(Interface element records)
-*-

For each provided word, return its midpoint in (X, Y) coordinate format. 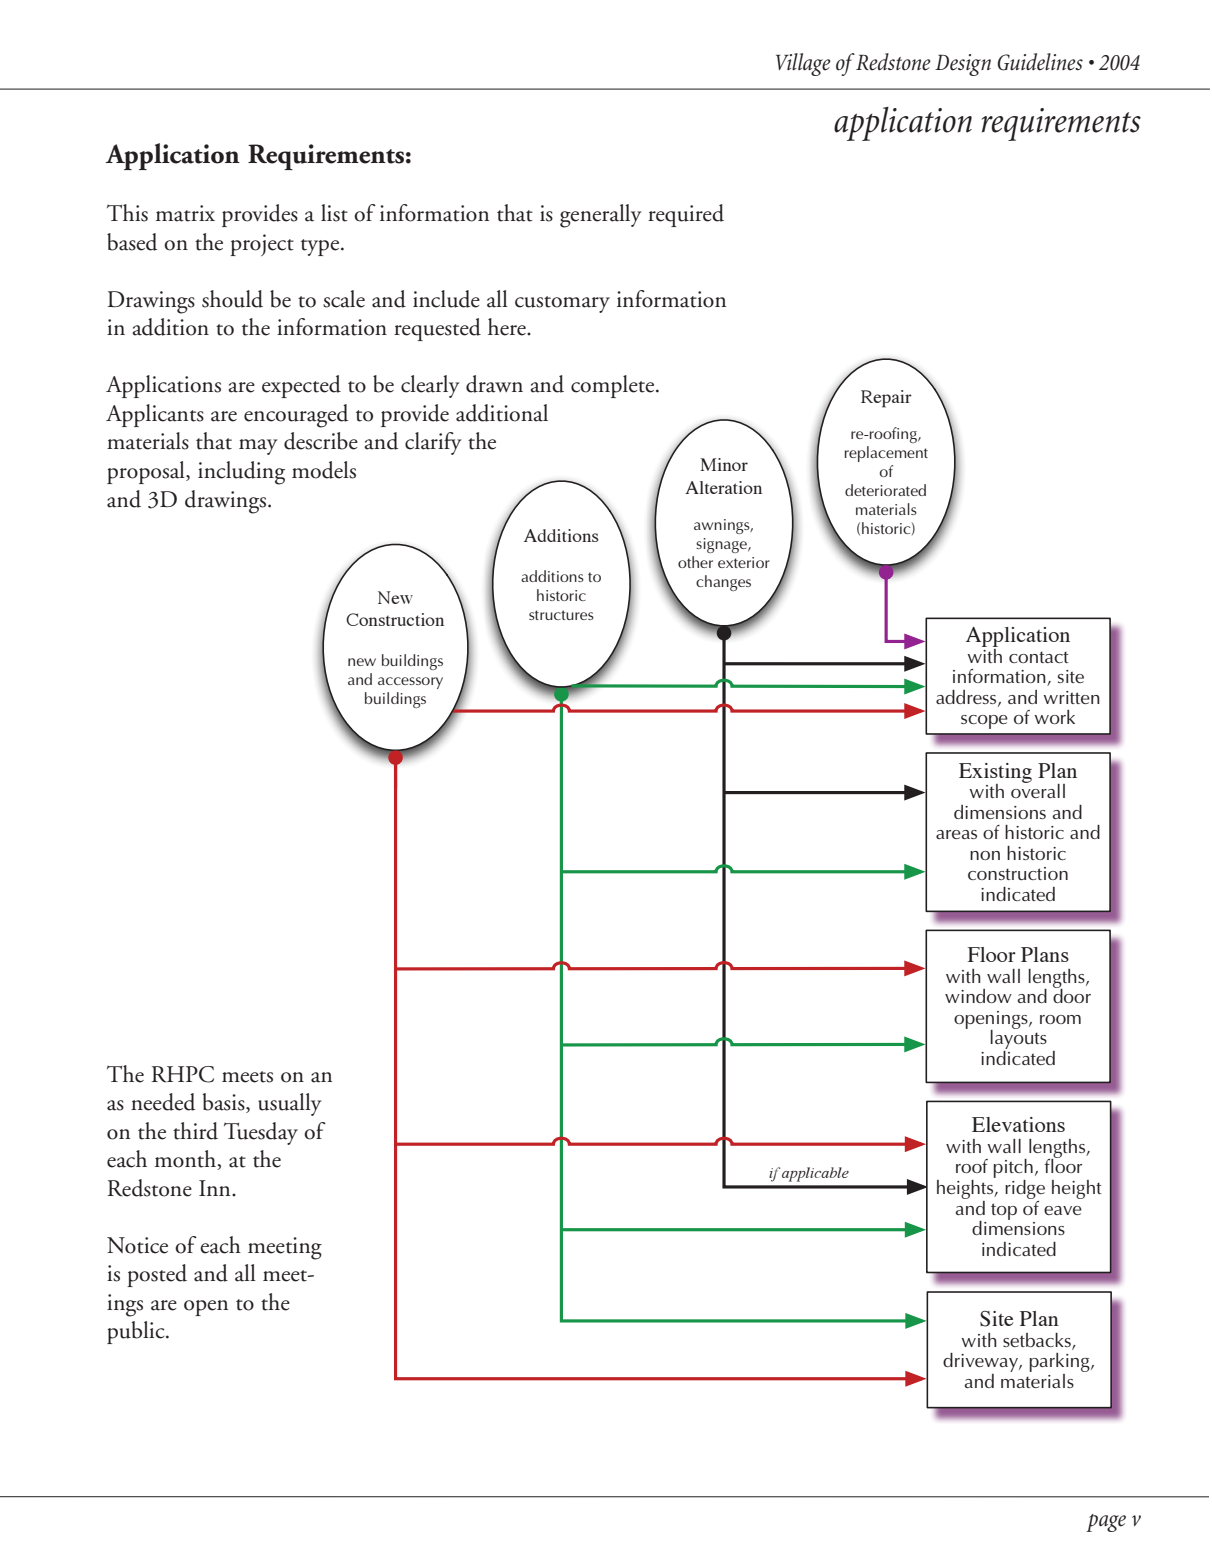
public (137, 1332)
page (1106, 1523)
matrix (185, 213)
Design (963, 65)
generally (601, 216)
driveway (981, 1364)
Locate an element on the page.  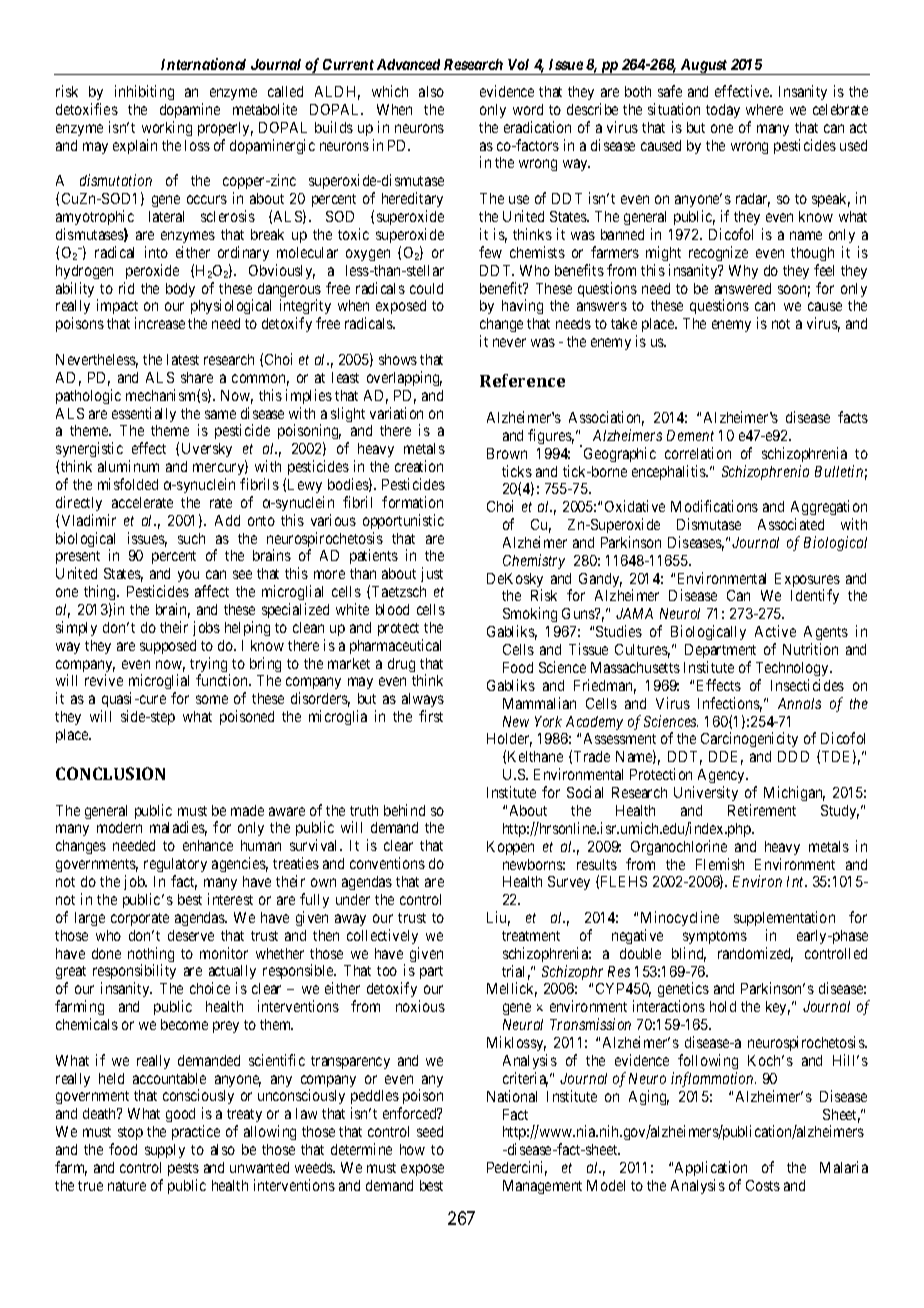
pharmaceutical is located at coordinates (395, 646).
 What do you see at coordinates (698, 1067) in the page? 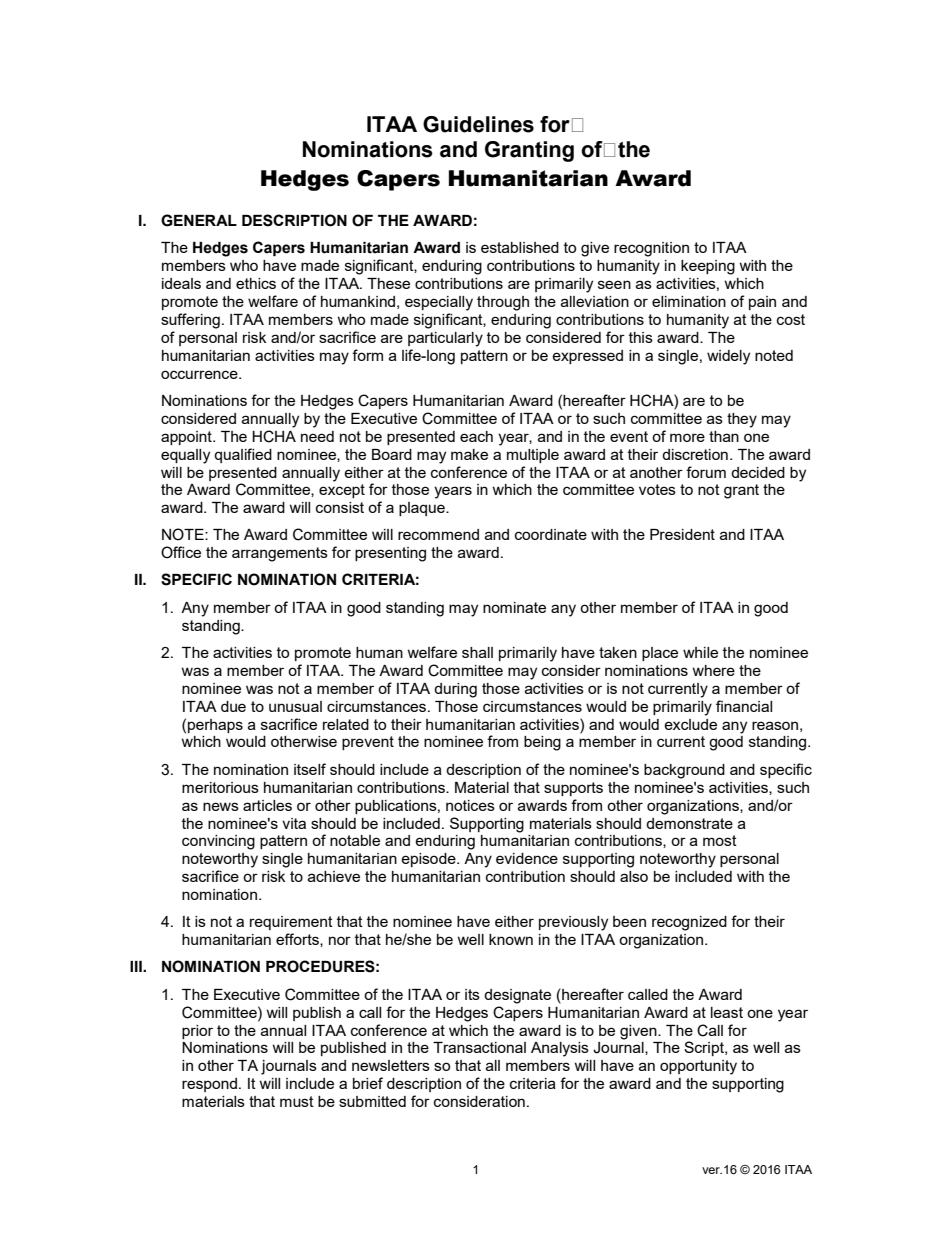
I see `opportunity` at bounding box center [698, 1067].
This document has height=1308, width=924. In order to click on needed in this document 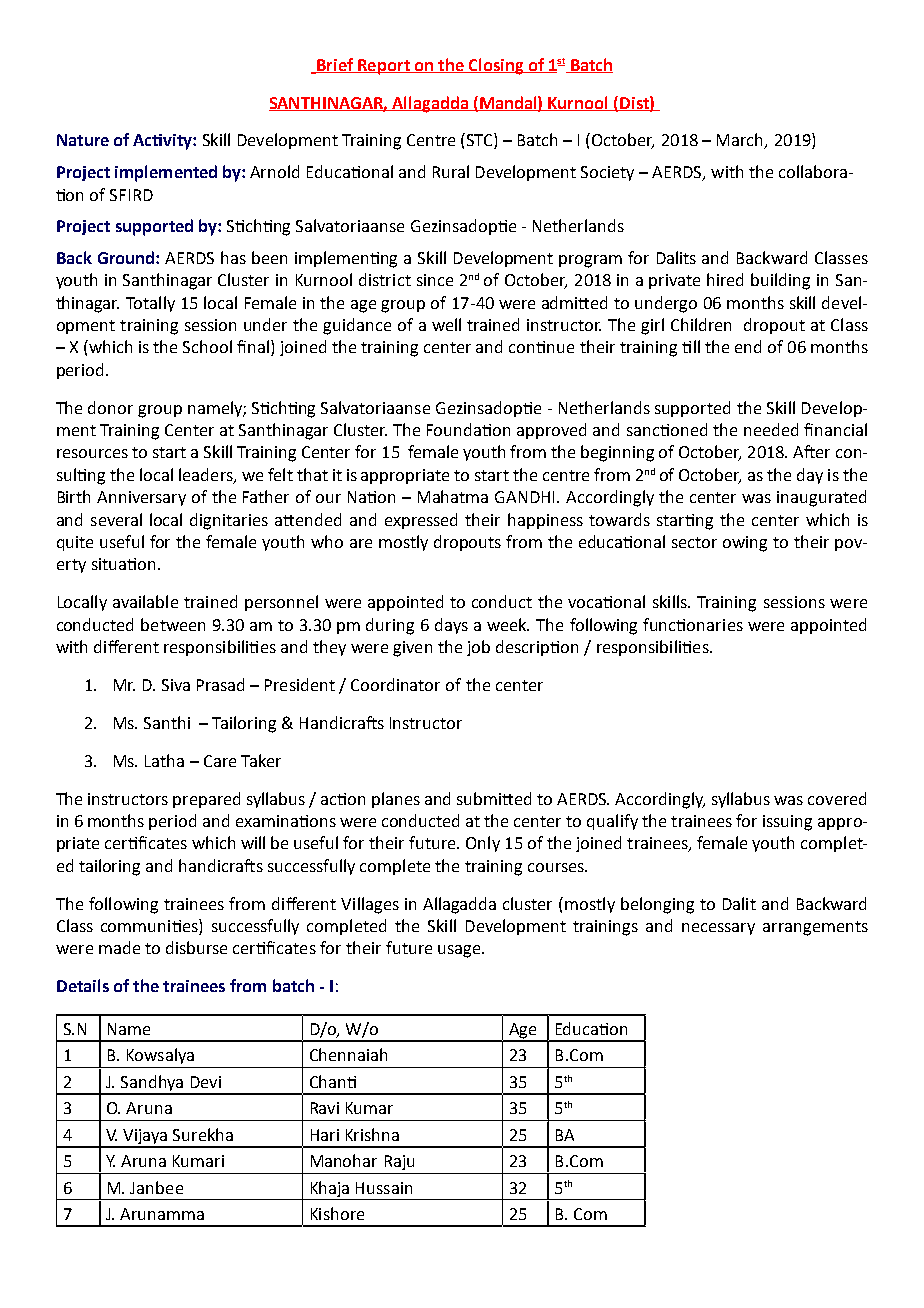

-*-

EXERCISE DETAILS – Put the records above into a JSON list of strings, one string per line, with blank lines skipped. Leave the pictures out.

RESPONSE TO THIS EXERCISE –
[
  "For each provided word, return its midpoint in (X, Y) coordinate format. ",
  "public (137, 1332)",
  "page (1106, 1523)",
  "matrix (185, 213)",
  "Design (963, 65)",
  "generally (601, 216)",
  "driveway (981, 1364)",
  "Locate an element on the page.  ",
  "pharmaceutical is located at coordinates (395, 646).",
  " What do you see at coordinates (698, 1067) in the page? ",
  "I see `opportunity` at bounding box center [698, 1067].",
  "This document has height=1308, width=924. In order to click on needed in this document "
]